Where a line in the entries below contains the word "Hospital", it counts; give the total by itself.

*Dataset extract*:
■ ■ ■ ■
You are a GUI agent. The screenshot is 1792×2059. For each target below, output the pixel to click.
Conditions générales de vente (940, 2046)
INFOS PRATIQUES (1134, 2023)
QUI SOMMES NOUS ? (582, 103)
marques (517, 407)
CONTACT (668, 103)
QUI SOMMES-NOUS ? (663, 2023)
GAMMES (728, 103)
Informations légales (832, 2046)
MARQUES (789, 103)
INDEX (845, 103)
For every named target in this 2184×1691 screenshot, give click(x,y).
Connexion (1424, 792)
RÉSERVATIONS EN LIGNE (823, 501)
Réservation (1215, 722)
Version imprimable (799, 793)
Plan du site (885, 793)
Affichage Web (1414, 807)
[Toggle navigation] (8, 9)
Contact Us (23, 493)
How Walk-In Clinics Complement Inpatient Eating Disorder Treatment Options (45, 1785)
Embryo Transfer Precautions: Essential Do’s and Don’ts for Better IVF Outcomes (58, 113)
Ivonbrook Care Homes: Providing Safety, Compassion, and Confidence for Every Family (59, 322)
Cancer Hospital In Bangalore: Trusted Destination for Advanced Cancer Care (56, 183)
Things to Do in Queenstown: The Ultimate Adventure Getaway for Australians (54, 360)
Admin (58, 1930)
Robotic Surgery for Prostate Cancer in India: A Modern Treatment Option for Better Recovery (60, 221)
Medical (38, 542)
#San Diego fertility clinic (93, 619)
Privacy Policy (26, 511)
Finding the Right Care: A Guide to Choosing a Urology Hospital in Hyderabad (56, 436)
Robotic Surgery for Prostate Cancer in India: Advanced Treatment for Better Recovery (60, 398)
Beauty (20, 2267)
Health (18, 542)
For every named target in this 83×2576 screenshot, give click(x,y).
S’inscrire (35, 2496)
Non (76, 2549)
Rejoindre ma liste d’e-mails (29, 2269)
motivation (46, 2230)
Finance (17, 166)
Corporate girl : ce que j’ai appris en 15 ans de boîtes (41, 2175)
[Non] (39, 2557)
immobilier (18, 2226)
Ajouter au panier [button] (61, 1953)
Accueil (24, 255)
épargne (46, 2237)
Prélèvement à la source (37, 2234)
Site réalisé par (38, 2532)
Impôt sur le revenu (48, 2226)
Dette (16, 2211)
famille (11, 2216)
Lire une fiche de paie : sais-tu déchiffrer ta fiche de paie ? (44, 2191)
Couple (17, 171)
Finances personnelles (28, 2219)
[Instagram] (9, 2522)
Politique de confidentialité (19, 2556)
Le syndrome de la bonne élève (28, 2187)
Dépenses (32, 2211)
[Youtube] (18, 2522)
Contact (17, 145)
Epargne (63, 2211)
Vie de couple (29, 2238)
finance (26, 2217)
■ ■ ■ ■
*Result for this exercise*: 2